* _Selected excerpt_:
▼
In the choice of material for the porous tube it is merely necessary to
ensure that the porous tube can be attached directly to the spinnerette 1
and thus that it will not soften at the temperatures prevailing in the
spinnerette. Suitable materials for this purpose include but are not
limited to metals, especially steel. As for the choice of materials for
forming the non-porous tube 5, any suitable material may be used.
The porosity of the porous tubes can in the simplest case be achieved with
perforated tubes or else with sintered metals. In principle, any porous
tube is suitable whose porosity will, at an airflow rate of 1 m/s, produce
a pressure drop from about 3 to 150 Pa, advantageously in the region of 10
Pa for the stated air velocity. However, it is particularly advantageous
for the porous tube to be formed of a metal sieve, in which case a metal
sieve of 60 mesh is suitable. To stabilize the metal sieve a tube of
perforated metal can be arranged inside the metal sieve tube.
The porous tube 4 can be connected directly to the spinnerette 1. However,
referring to FIG. 1, it is also possible to connect between the
spinnerette 1 and porous tube 4 a device 9 of up to about 300 mm in length
which will inhibit the cooling of the filaments and is adjoined by the
porous tube.
Inhibition of filament cooling can be effected for example, with means
inhibiting the cooling that comprises a hot airstream enveloping the
filaments. This ensures a particularly uniform delayed cooling of the
filaments. Advantageous results are achieved when the hot air jacket has a
temperature which corresponds approximately to the temperature of the
spinnerette.
The hot air jacket can be put into effect particularly advantageously when
the spinnerette 1 is a multiple spinnerette where the melt is extruded in
the center and where there are arranged concentrically around the center
one or more orifices through which exits a hot airstream which envelopes
the filaments. It is particularly advantageous here for the orifice
arranged concentrically around the center to be an annular gap. The use of
such spinnerettes for the delayed cooling filament is known per se from
DE-A-3 941 824 and EP-A-0 455 897.
Inhibition of filament cooling can also be achieved in a particularly
simple manner by a heated tube or in particular an unheated tube.
The inhibition of the cooling of the filaments is particularly simple when
a part 11 (see FIGS. 2 and 3), up to 300 mm in length, of the end of the
porous tube 4 facing the spinnerette 1 is covered. The covered part is
preferably situated directly underneath the spinnerette. Additionally, the
porous tube 4 can have a downstream portion thereof covered by a covering
part 10 to form the downstream non-porous tube (as an alternative to
non-porous tube 5).
▲
* _Data shown_:
▼
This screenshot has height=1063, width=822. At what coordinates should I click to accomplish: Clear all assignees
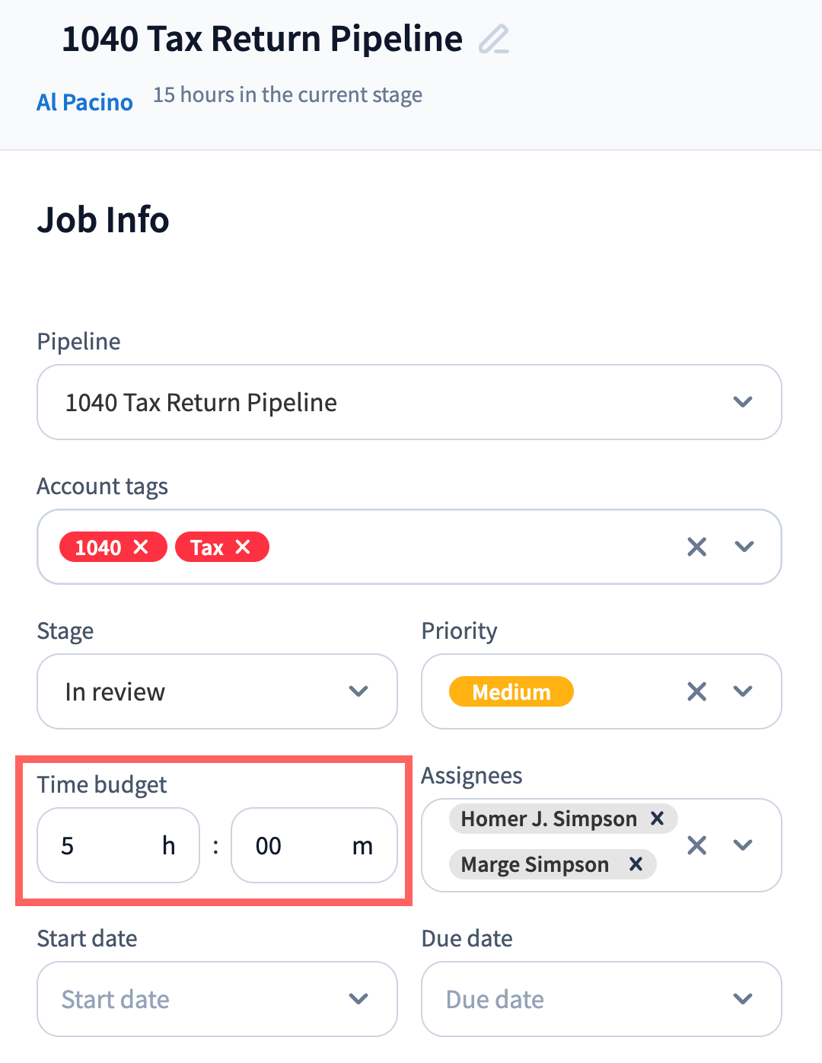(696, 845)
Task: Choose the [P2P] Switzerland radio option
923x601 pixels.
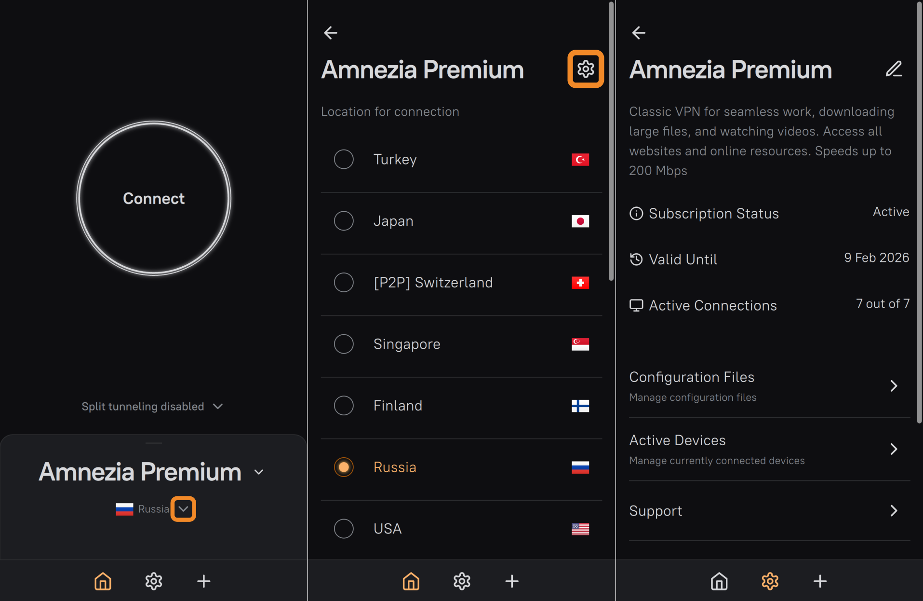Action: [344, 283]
▲
▼
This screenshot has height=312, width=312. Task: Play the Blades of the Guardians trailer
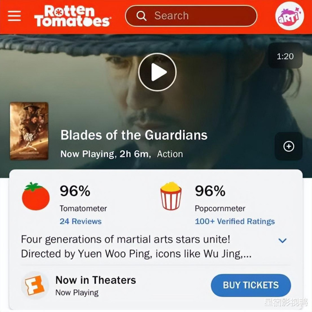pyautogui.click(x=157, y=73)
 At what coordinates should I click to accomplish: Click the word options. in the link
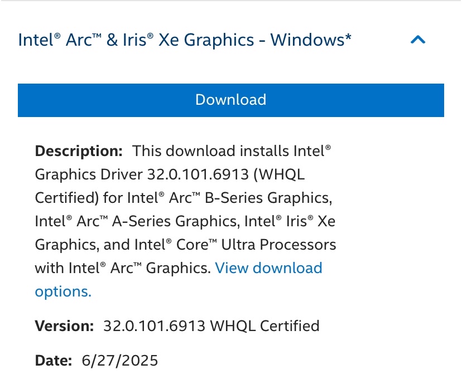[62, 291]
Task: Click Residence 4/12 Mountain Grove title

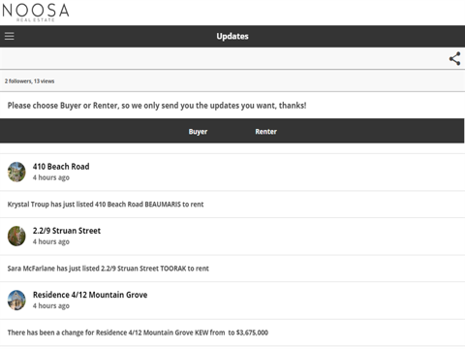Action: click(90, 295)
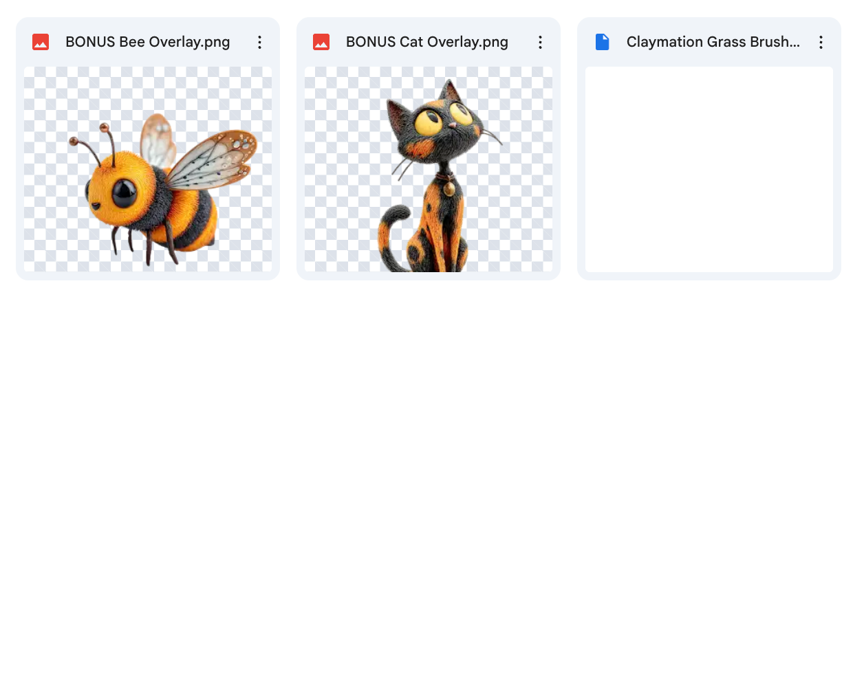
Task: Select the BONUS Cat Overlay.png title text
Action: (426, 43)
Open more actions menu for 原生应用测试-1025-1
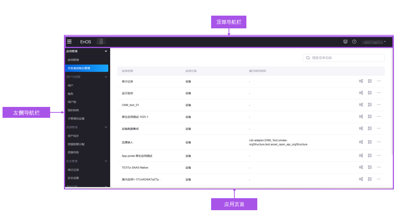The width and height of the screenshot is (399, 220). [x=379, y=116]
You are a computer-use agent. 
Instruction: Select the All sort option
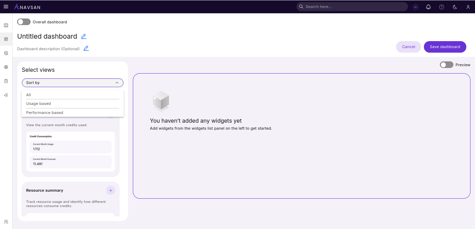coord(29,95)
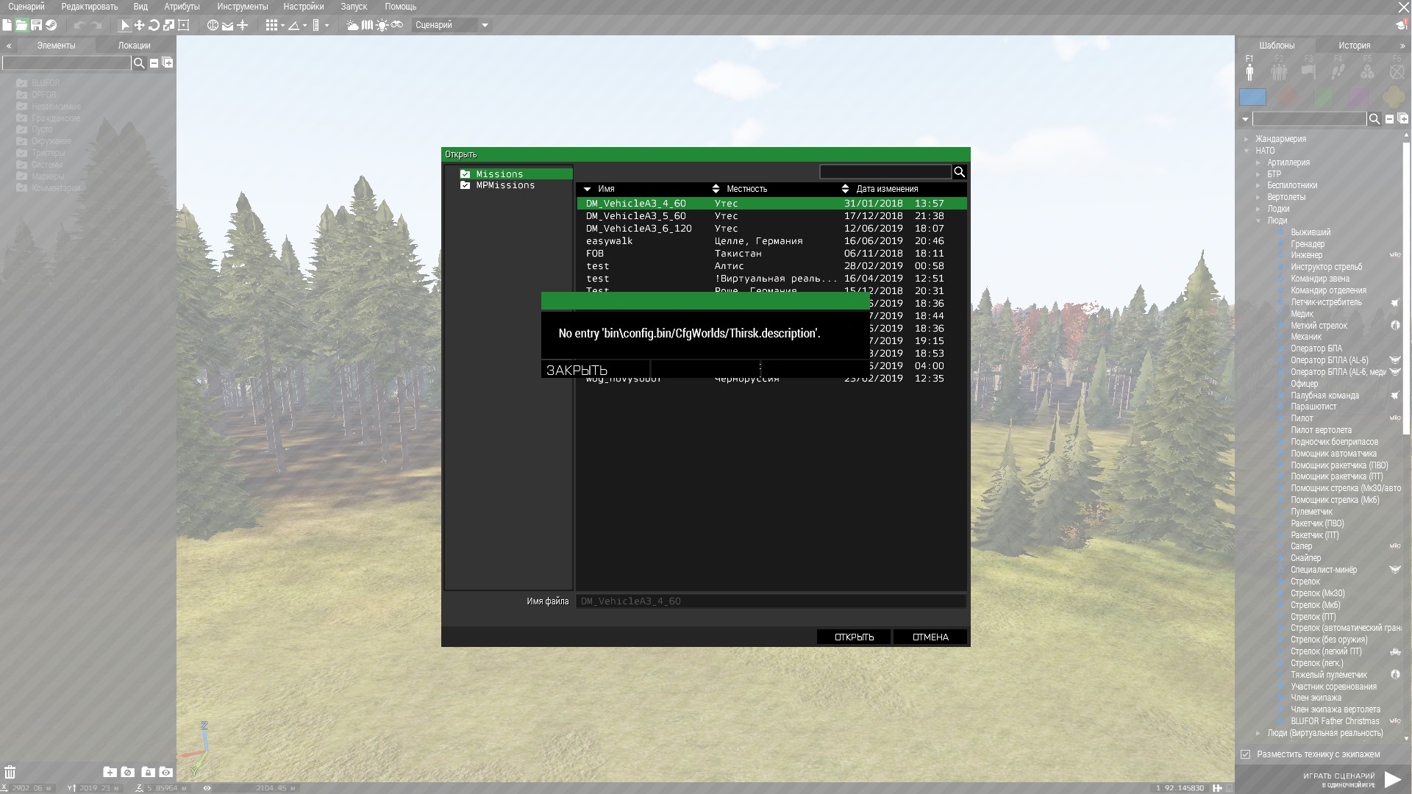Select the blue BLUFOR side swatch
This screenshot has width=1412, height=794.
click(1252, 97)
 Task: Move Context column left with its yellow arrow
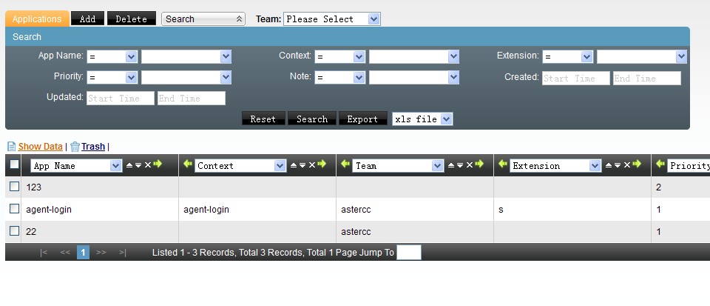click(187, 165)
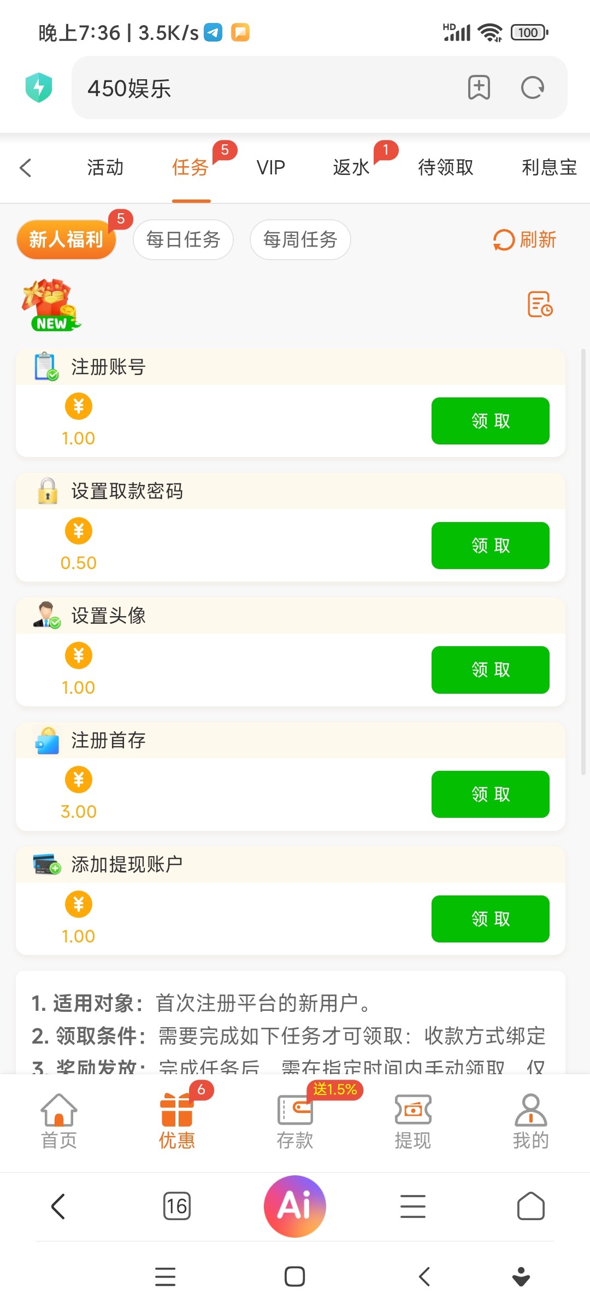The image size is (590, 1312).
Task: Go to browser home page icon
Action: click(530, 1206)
▲
* _Directives_:
1) Can you output the spinnerette passage between "Inhibition of filament cooling can be" and "EP-A-0 455 897.", inclusive?
2) Answer these about the spinnerette passage:
(a) What mesh of metal sieve does it call suitable for the porous tube?
(b) Up to what length can the cooling-inhibiting device 9 be?
(c) What temperature gives advantageous results for the hot air jacket?
3) Can you resume the spinnerette passage after its last sentence?
The records have nothing to do with the work here.

* _Outputs for the tasks_:
1)
Inhibition of filament cooling can be effected for example, with means
inhibiting the cooling that comprises a hot airstream enveloping the
filaments. This ensures a particularly uniform delayed cooling of the
filaments. Advantageous results are achieved when the hot air jacket has a
temperature which corresponds approximately to the temperature of the
spinnerette.
The hot air jacket can be put into effect particularly advantageously when
the spinnerette 1 is a multiple spinnerette where the melt is extruded in
the center and where there are arranged concentrically around the center
one or more orifices through which exits a hot airstream which envelopes
the filaments. It is particularly advantageous here for the orifice
arranged concentrically around the center to be an annular gap. The use of
such spinnerettes for the delayed cooling filament is known per se from
DE-A-3 941 824 and EP-A-0 455 897.

2)
(a) A metal sieve of 60 mesh.
(b) Up to about 300 mm.
(c) A temperature that corresponds approximately to the temperature of the spinnerette.

3)
Inhibition of filament cooling results in delayed cooling of the filaments,
as a result of which smooth spinning is promoted, in particular at low
filament linear densities.
The apparatus of the invention is particularly advantageous when the
convergence element 6 is situated at a distance from 400 to 2000 mm away
from the spinnerette 1, but at least about 100 mm below the non-porous
tube 5 situated downstream of the porous tube 4. In a simple case the
convergence element can be a yarn guide. However, it is particularly
advantageous for the convergence element to be a conventional spin finish
applicator.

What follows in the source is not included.